* [GOAL OF THE EXERCISE]: From the listing below, copy only the lines from the line that contains "private shows (97, 13)" to the line that contains "HD (9, 660)", counting those two lines as part of the copy.

* [TASK INPUTS]:
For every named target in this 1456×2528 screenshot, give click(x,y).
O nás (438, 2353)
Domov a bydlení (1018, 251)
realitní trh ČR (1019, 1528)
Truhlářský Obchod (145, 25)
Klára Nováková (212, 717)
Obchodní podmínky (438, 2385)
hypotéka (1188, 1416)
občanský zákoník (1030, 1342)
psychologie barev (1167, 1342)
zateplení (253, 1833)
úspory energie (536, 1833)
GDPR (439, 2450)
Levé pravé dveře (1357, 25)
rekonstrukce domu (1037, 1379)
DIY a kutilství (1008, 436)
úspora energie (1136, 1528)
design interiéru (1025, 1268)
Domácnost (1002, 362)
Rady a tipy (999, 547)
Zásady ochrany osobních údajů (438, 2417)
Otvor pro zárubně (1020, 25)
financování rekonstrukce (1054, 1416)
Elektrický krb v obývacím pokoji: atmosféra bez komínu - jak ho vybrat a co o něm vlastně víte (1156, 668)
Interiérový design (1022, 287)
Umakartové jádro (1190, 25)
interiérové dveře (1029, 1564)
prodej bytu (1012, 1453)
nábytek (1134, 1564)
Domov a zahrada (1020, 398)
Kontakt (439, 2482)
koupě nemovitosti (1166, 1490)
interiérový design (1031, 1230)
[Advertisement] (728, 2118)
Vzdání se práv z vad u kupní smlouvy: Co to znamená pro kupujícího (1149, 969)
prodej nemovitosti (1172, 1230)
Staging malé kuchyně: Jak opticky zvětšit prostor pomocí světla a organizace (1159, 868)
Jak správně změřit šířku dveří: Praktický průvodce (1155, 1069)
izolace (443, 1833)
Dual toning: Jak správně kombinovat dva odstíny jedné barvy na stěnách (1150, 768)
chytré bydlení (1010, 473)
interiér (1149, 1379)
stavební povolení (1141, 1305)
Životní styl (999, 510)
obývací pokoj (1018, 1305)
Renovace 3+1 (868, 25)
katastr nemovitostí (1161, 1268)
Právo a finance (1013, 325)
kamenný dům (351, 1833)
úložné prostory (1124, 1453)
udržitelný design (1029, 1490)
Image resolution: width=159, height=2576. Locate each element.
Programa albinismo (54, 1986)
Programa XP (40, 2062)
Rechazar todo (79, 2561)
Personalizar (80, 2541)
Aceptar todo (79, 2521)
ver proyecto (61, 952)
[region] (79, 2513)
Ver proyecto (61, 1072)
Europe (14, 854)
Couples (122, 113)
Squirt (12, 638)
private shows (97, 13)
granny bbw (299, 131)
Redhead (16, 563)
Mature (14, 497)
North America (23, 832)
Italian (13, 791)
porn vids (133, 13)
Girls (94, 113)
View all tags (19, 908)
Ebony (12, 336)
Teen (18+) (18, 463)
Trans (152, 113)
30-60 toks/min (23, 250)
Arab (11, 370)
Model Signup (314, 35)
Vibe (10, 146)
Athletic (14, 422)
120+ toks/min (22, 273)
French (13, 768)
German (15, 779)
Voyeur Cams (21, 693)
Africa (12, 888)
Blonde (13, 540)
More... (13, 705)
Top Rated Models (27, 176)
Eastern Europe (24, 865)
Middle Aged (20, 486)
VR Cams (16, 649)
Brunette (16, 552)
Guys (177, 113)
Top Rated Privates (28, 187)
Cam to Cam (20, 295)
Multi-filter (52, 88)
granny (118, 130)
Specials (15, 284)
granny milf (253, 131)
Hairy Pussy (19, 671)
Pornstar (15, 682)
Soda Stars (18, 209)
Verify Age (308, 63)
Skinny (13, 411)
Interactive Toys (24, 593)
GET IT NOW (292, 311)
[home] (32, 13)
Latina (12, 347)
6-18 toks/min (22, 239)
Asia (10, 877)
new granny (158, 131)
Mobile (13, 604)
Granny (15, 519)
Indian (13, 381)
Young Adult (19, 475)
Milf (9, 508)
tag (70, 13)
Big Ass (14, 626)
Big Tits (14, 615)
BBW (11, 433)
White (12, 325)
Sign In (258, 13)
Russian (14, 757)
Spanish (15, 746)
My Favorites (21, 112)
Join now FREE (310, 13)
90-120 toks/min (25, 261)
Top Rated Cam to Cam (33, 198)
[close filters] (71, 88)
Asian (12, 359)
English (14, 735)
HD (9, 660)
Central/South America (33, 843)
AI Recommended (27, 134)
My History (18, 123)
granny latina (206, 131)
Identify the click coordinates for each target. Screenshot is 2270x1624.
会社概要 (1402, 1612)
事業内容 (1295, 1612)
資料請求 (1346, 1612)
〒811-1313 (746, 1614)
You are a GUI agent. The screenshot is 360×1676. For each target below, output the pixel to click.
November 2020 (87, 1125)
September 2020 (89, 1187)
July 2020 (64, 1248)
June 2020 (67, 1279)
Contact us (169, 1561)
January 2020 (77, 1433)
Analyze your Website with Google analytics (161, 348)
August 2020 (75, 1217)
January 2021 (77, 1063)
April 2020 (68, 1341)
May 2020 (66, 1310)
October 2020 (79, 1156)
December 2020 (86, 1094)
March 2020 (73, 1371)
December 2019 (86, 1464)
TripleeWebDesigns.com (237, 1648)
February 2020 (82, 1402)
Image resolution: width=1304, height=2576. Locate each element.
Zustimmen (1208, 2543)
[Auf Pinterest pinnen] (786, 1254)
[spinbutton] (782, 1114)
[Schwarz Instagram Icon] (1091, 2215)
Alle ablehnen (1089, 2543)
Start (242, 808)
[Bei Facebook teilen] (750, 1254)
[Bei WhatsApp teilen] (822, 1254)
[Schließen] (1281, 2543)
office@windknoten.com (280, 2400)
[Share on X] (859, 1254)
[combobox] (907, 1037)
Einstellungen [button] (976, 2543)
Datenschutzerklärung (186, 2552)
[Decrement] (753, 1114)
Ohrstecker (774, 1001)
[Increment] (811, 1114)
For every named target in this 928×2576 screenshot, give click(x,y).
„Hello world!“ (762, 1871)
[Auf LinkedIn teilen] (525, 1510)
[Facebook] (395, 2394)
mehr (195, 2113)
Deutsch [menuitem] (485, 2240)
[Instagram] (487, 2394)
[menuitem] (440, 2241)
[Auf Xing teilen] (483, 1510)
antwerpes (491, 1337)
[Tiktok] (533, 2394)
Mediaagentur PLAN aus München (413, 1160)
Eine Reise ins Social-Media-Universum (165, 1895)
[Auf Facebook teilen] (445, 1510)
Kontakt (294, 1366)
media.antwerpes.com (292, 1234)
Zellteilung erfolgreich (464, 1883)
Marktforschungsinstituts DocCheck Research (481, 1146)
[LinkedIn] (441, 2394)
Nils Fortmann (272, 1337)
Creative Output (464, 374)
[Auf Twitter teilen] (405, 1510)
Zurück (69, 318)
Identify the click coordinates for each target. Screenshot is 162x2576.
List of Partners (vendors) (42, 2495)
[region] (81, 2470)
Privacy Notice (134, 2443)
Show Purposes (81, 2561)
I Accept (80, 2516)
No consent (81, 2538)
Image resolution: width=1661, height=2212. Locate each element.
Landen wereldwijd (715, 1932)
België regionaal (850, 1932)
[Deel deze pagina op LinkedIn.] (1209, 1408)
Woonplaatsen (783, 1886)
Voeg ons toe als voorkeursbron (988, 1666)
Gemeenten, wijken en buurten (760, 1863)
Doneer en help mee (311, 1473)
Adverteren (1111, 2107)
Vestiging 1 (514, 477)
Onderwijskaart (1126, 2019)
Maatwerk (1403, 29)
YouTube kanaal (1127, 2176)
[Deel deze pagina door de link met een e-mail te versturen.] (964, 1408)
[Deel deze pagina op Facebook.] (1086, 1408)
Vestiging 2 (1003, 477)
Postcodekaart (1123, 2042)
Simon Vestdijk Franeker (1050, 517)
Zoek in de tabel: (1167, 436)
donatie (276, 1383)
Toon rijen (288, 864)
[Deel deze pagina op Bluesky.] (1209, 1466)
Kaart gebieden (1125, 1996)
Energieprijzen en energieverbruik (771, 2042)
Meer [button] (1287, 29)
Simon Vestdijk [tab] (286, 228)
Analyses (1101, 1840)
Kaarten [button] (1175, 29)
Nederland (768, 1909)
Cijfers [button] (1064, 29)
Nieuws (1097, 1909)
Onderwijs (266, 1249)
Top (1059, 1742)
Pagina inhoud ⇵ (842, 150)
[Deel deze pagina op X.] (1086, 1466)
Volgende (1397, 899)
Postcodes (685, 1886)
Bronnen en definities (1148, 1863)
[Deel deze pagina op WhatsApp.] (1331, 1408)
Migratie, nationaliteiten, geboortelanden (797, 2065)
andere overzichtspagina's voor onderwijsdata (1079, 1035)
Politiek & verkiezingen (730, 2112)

* [FINAL ANSWER]:
private shows (97, 13)
granny bbw (299, 131)
Redhead (16, 563)
Mature (14, 497)
North America (23, 832)
Italian (13, 791)
porn vids (133, 13)
Girls (94, 113)
View all tags (19, 908)
Ebony (12, 336)
Teen (18+) (18, 463)
Trans (152, 113)
30-60 toks/min (23, 250)
Arab (11, 370)
Model Signup (314, 35)
Vibe (10, 146)
Athletic (14, 422)
120+ toks/min (22, 273)
French (13, 768)
German (15, 779)
Voyeur Cams (21, 693)
Africa (12, 888)
Blonde (13, 540)
More... (13, 705)
Top Rated Models (27, 176)
Eastern Europe (24, 865)
Middle Aged (20, 486)
VR Cams (16, 649)
Brunette (16, 552)
Guys (177, 113)
Top Rated Privates (28, 187)
Cam to Cam (20, 295)
Multi-filter (52, 88)
granny (118, 130)
Specials (15, 284)
granny milf (253, 131)
Hairy Pussy (19, 671)
Pornstar (15, 682)
Soda Stars (18, 209)
Verify Age (308, 63)
Skinny (13, 411)
Interactive Toys (24, 593)
GET IT NOW (292, 311)
[home] (32, 13)
Latina (12, 347)
6-18 toks/min (22, 239)
Asia (10, 877)
new granny (158, 131)
Mobile (13, 604)
Granny (15, 519)
Indian (13, 381)
Young Adult (19, 475)
Milf (9, 508)
tag (70, 13)
Big Ass (14, 626)
Big Tits (14, 615)
BBW (11, 433)
White (12, 325)
Sign In (258, 13)
Russian (14, 757)
Spanish (15, 746)
My Favorites (21, 112)
Join now FREE (310, 13)
90-120 toks/min (25, 261)
Top Rated Cam to Cam (33, 198)
[close filters] (71, 88)
Asian (12, 359)
English (14, 735)
HD (9, 660)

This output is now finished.